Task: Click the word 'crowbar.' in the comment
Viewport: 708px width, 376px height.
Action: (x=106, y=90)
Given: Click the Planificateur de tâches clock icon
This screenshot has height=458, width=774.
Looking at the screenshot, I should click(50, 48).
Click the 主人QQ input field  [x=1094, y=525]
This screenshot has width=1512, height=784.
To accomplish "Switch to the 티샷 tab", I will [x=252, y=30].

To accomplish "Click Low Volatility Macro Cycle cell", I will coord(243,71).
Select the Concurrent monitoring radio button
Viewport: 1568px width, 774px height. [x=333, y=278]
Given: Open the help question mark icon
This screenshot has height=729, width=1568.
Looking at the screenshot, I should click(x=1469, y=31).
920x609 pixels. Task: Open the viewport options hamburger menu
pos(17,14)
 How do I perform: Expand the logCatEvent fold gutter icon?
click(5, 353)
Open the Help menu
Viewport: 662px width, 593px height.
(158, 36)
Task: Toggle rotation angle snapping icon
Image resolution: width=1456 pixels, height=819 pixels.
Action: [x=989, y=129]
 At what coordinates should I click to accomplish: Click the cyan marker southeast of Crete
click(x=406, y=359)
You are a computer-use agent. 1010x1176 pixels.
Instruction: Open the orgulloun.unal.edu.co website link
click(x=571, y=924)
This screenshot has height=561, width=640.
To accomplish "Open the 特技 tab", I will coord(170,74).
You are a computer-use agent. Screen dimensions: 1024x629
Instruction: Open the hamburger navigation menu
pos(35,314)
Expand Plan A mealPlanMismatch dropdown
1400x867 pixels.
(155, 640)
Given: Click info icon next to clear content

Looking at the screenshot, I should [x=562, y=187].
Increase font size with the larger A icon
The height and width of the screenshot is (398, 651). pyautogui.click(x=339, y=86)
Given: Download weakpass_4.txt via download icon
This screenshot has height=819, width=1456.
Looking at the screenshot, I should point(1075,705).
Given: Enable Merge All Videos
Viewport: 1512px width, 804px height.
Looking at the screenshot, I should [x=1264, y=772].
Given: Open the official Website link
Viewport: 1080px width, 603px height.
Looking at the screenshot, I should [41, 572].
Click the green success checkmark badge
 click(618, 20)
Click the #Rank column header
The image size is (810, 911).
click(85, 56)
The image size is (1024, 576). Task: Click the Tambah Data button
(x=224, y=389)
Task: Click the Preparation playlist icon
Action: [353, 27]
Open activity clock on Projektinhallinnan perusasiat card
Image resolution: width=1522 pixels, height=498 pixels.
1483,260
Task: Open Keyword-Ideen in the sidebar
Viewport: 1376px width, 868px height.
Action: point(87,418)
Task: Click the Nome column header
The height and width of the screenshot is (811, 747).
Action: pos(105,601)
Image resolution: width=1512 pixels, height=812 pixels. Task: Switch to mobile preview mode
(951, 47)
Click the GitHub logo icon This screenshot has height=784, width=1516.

◇ ◇ ◇

Task description: Please give the items again from the first one through the line containing "I will coord(243,71).", swapping "clock icon" for "clock button" and leaving everything else unchanged.

Complete answer:
Task: Click the word 'crowbar.' in the comment
Viewport: 708px width, 376px height.
Action: (x=106, y=90)
Given: Click the Planificateur de tâches clock button
This screenshot has height=458, width=774.
Looking at the screenshot, I should click(50, 48).
Click the 主人QQ input field  [x=1094, y=525]
This screenshot has width=1512, height=784.
To accomplish "Switch to the 티샷 tab", I will [x=252, y=30].

To accomplish "Click Low Volatility Macro Cycle cell", I will coord(243,71).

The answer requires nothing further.